- Work to complete:
Among the entries below, one line contains "You are a GUI" and another contains "My Travel Italy (234, 809)". Transcribe those two lines and every line between them, exactly.
Task material Block Start
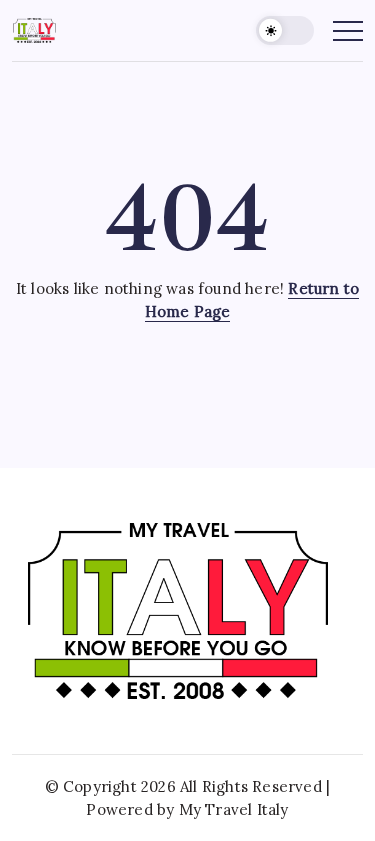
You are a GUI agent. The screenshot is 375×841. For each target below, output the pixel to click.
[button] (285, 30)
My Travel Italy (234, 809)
Task material Block End
Task material Block Start
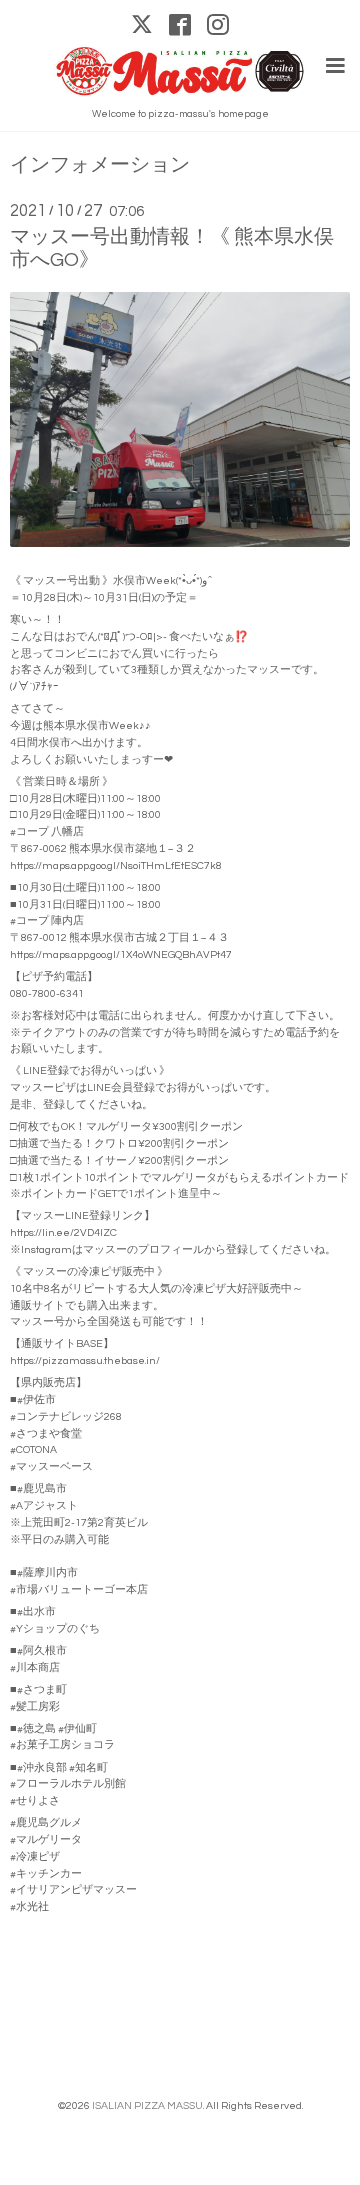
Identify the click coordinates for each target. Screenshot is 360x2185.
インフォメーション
Task material Block End
Task material Block Start
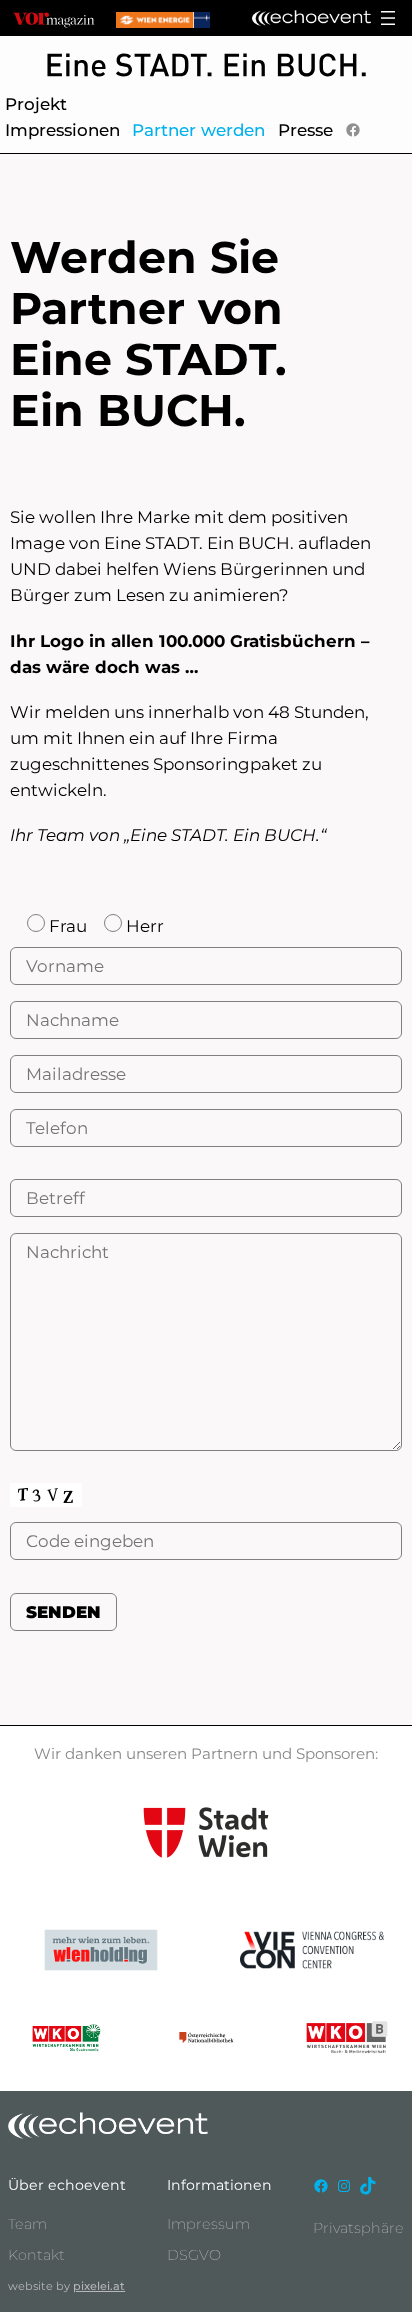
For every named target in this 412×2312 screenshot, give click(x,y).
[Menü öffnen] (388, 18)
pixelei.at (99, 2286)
Task material Block End
- Response to the task:
You are a GUI agent. The screenshot is 375×841. For each target below, output the pixel to click.
[button] (285, 30)
My Travel Italy (234, 809)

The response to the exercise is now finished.